Rigore obbligatorio
Il report Ocse: i tassi alti colpiscono famiglie e Paesi indebitati ma indietro non si può tornare
Gli aumenti dei tassi stanno colpendo le famiglie e mettono in difficoltà i Paesi col debito più alto, ma la strada dei rialzi non va abbandonata. Insomma, l’Ocse, che sembra parlare proprio dell’Italia, lo dice chiaro: dobbiamo continuare a stringere la cinghia.
Ieri è stato pubblicato l’Economic Survey dell’Organizzazione per la cooperazione internazionale. E, secondo gli analisti dell’Ocse, la prima mossa da fare è quella di togliere subito, immediatamente, ogni misura di sostegno alle famiglie. O, per dirla meglio, di ridimensionare il sostegno al reddito in modo che tali misure risultino “mirate e sostenibili”. Infatti, spiega l’Ocse, “una posizione di bilancio ampiamente neutrale e il rinvio dello sforzo fiscale al 2024 smorza gli effetti della stretta di politica monetaria in corso”. In parole povere, continuare a dare una mano alle famiglie che non ce la fanno più potrebbe mettere in discussione gli effetti della rigidissima politica sui tassi adottata dalla Bce. I soldi che i falchi di Francoforte “tolgono” dal mercato, con l’obiettivo di stroncare l’inflazione, non possono “rientrare” nelle tasche dei cittadini sottoforma di aiuti e sostegni. Il governo Meloni, che pensava a una proroga degli aiuti sulle bollette per le fasce di reddito più basse, è avvisato. L’Ocse, però, è consapevole che a pagare la crisi scaturita dalla guerra sono le famiglie: i tassi alle stelle, spiegano gli analisti, stanno “amplificando le vulnerabilità finanziarie soprattutto nei Paesi con alti livelli di livelli elevati di debito privato e un’alta percentuale di mutui variabili”. L’Ocse parla (anche) dell’Italia. “Un’altra impennata dei prezzi dell’energia potrebbe riaccendere la crisi energetica e una politica monetaria restrittiva potrebbe mettere in luce le vulnerabilità del settore finanziario”, avvisano gli analisti. Attualmente la situazione è già fin troppo gravosa: “L’aumento dei tassi sui nuovi mutui e il calo dei redditi reali hanno portato a un forte calo della domanda di mutui e l’impatto sul settore immobiliare si sta ancora accumulando e continuerà ad aumentare”. Insomma, siamo solo all’inizio di una potenziale catastrofe.

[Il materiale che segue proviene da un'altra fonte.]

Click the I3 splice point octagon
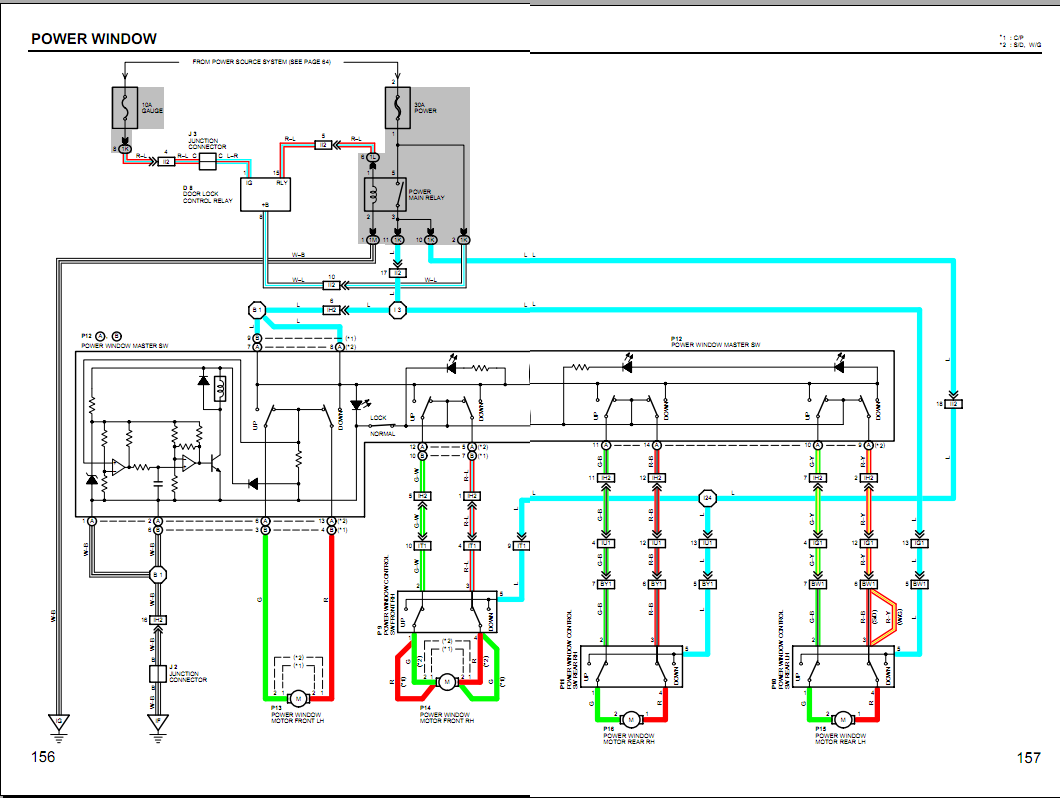 pyautogui.click(x=397, y=310)
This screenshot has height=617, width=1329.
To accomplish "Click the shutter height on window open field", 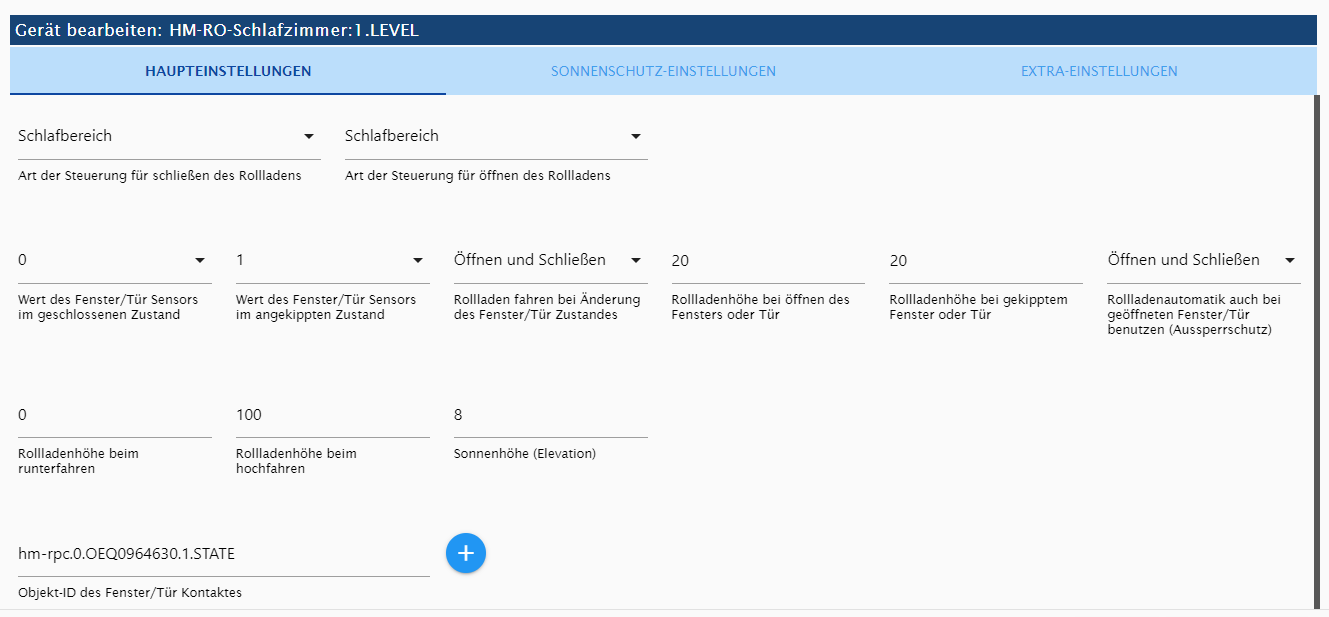I will (x=768, y=261).
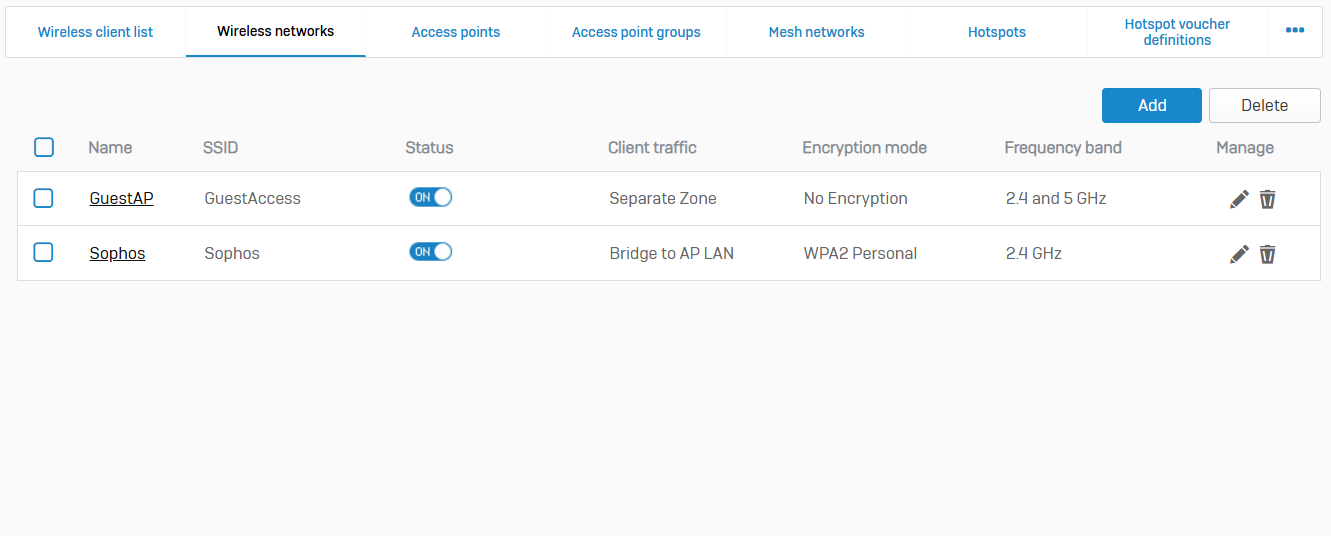Delete GuestAP using its trash icon
The image size is (1331, 536).
pos(1267,199)
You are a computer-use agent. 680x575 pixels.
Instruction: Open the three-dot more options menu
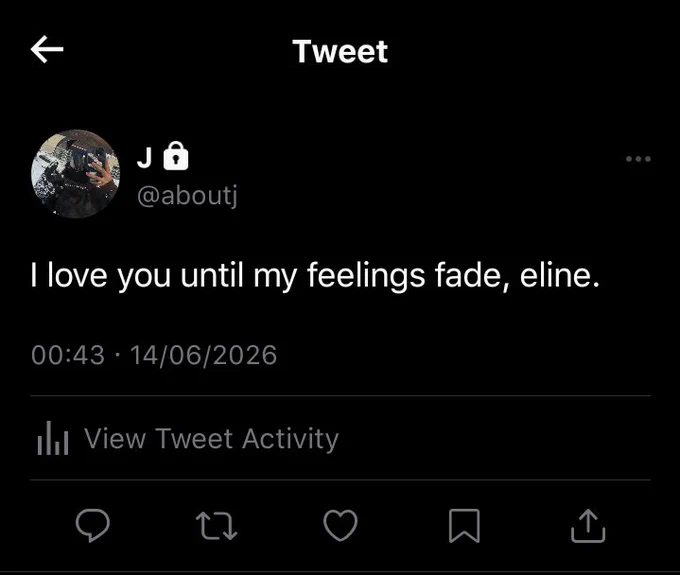point(638,159)
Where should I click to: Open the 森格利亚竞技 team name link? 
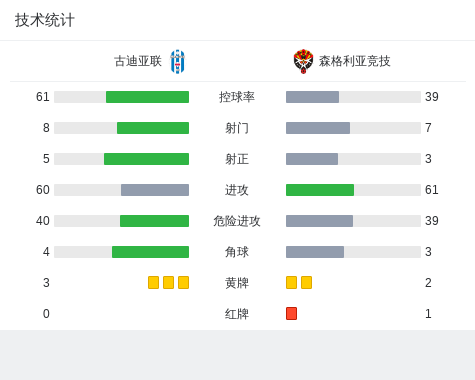(354, 61)
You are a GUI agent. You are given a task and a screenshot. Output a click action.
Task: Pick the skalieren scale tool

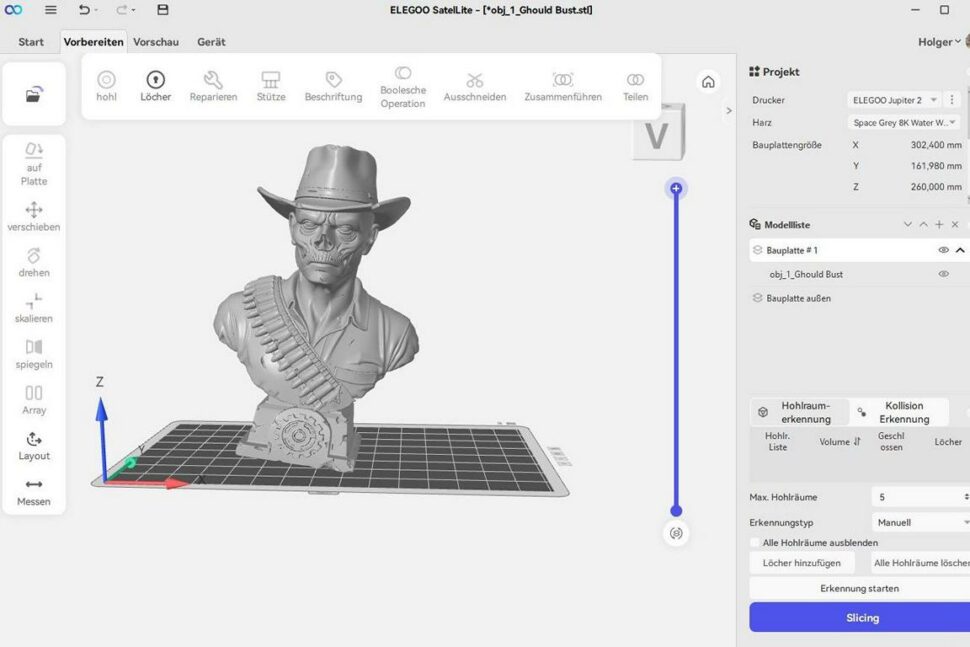(34, 308)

Eppure, secondo l’Ocse, la via maestra rimane quella della lotta all’inflazione da perseguire lasciando alti i tassi. Costi quel che costi. “Un nuovo shock dei prezzi dell’energia potrebbe portare a un’altra impennata dei prezzi al consumo, rendendo necessario un ulteriore inasprimento della politica monetaria smorzando la crescita”. Secondo le proiezioni, l’inflazione annua nell’area dell’euro dovrebbe scendere dall’8,3% nel 2022 al 5,8% nel 2023 e rimanere al di sopra del 3% nel 2024. L’inflazione core (esclusi i prezzi energetici) si prevede che scenda al 5,4% nel 2023 e al 3,6% nel 2024. È necessario quindi “mantenere un orientamento di politica monetaria restrittivo, secondo le necessità e in funzione dei dati, per assicurare che le aspettative di inflazione rimangano saldamente ancorate e che l’inflazione si riduca in modo duraturo verso il suo obiettivo di medio termine”. Detta più chiara, la politica monetaria “deve rimanere restrittiva fino a quando le finché le pressioni inflazionistiche sottostanti non saranno diminuite in modo duraturo”.
Infine, l’Ocse si iscrive al club di chi vuole riformare il patto di stabilità. “È necessaria un’ampia riforma della governance”, scrivono gli analisti secondo cui la proposta presentata dalla Commissione in tal senso rappresenta “un passo nella giusta direzione”. Per l’Ocse: “Il rispetto delle norme fiscali dell’Ue nel periodo pre-pandemia è stato parziale mentre una maggiore enfasi sulla sostenibilità fiscale e sulla pianificazione pluriennale potrebbe migliorare significativamente i risultati con sanzioni accuratamente progettate e coerentemente applicate”.